Toby is impossibly incongruous. She cuts her mother off before she goes to speak again, “And I promise it’s not polyamory.
” One Toby is enough. But her mother and Prudence are waiting, demanding to know more.
“It’s this guy who works with me at the bookshop.
But I mean, it’s nothing. We kissed once.
And that was all.” But yes, the whole experience has been running through her mind on a film reel ever since then. “No one’s getting boned,” she promises.
“Maybe no one’s getting boned yet,” says Prudence. “It’s like Sandro has a sixth sense sometimes.”
“Well, he is European,” offers Bonnie, thoughtfully. “And now I owe him twenty dollars.”
“I think it’s healthy,” says Prudence, as they all get up and move into the kitchen to help with the cake. “It’s good that you’re starting to move on from—”

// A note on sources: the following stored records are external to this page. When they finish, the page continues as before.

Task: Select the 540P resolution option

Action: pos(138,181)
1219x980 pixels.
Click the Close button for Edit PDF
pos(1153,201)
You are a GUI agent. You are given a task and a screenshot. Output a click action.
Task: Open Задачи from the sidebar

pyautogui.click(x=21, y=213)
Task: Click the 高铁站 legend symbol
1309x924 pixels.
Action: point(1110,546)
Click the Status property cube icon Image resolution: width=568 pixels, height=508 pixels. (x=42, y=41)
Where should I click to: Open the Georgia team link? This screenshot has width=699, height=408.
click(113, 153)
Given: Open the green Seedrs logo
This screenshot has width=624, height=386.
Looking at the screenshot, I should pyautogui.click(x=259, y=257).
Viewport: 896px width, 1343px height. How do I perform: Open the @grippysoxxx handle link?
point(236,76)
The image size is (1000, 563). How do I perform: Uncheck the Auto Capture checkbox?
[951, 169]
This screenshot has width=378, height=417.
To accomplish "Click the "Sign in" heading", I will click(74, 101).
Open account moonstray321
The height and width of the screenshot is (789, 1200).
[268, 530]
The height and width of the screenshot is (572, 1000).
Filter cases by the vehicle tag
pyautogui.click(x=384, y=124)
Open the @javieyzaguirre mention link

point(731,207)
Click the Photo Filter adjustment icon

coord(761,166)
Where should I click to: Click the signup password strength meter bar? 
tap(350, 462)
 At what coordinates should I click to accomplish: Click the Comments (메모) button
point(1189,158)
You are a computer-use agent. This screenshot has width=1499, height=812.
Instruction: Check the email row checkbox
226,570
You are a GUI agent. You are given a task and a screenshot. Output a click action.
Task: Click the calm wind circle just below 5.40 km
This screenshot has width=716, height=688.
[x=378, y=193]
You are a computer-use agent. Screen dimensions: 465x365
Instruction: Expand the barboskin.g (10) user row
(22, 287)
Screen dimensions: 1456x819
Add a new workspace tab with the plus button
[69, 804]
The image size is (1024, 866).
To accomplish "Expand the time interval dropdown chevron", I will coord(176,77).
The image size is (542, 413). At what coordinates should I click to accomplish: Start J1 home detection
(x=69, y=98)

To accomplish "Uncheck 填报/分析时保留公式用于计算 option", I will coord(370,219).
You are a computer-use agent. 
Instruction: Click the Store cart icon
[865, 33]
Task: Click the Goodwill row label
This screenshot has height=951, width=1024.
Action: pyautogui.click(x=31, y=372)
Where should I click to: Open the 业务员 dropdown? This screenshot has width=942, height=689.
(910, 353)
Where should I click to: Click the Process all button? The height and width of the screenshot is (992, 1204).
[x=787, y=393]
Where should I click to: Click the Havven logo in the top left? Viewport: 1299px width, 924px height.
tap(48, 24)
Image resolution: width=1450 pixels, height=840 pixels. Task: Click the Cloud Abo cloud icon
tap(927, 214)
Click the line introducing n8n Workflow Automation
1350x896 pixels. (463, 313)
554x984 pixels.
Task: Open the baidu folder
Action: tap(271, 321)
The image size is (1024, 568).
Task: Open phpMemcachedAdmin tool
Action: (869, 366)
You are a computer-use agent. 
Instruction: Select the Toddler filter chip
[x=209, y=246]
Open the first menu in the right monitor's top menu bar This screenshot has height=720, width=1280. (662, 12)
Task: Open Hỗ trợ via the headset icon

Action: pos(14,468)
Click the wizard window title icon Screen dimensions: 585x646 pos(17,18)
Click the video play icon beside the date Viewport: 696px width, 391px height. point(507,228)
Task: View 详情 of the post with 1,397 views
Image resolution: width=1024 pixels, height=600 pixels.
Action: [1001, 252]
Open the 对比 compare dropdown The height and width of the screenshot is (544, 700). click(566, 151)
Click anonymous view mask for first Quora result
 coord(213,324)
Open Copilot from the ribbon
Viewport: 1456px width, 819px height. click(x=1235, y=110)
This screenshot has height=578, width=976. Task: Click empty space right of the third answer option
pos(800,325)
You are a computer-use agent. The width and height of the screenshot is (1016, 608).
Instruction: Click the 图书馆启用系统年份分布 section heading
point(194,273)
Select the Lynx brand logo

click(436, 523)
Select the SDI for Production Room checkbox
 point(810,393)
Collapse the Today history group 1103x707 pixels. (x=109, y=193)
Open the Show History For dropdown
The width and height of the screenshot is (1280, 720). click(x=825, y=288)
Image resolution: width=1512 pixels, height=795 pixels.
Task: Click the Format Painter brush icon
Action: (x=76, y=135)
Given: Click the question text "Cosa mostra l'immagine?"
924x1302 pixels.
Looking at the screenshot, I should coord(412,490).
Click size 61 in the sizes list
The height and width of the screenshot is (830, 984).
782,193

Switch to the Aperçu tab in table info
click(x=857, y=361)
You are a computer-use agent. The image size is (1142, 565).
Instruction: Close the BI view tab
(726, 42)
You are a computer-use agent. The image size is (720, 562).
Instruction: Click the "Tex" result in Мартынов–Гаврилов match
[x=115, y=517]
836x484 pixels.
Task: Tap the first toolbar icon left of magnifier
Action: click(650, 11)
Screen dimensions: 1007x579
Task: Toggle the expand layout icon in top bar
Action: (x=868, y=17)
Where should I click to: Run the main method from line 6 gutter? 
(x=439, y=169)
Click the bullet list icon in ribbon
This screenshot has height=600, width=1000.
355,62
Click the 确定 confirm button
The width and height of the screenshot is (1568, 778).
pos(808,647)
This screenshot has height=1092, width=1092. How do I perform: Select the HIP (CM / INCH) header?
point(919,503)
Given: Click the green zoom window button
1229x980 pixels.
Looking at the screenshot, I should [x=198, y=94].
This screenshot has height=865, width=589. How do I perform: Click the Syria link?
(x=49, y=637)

Don’t mention Toad, Clemence telepaths to her sister, who must get the message because her words trail off.
Good. Clemence doesn’t want their mother to ask if she’s been in touch with Toad yet, and she’s actually glad she hasn’t been, because doesn’t that prove that Clemence left him behind months and miles ago?
That she has moved on? Why must she be getting boned in order for everyone to see that?
Especially when she has so much else to show for how far she’s come since then?
In the kitchen, Allison is assembling a seven-layer cake made of rainbow stripes, scraping off the icing on the side in a deconstructed style.
“Now that’s different,” says Bonnie under her breath, which is what she always says when anybody varies from the motherhood practices she set in stone in the late 1980s.
Bonnie’s fancy birthday cakes were those with coins wrapped in wax paper baked inside.
She’d had to stop when it was one of Prudence’s kids’ birthdays and somebody swallowed a dime.
And because Juniper and Jarvis are twins, there are actually two seven-layer rainbow cakes, lit with sparklers, and Clemence is called up to carry the other one outside.
Holding the cake out beyond her so the sparkler doesn’t spark in her face, or set her hair on fire, but the cake is heavy and awkward, and she doesn’t want to drop it, and how does anybody manage to hold it all and not get burned?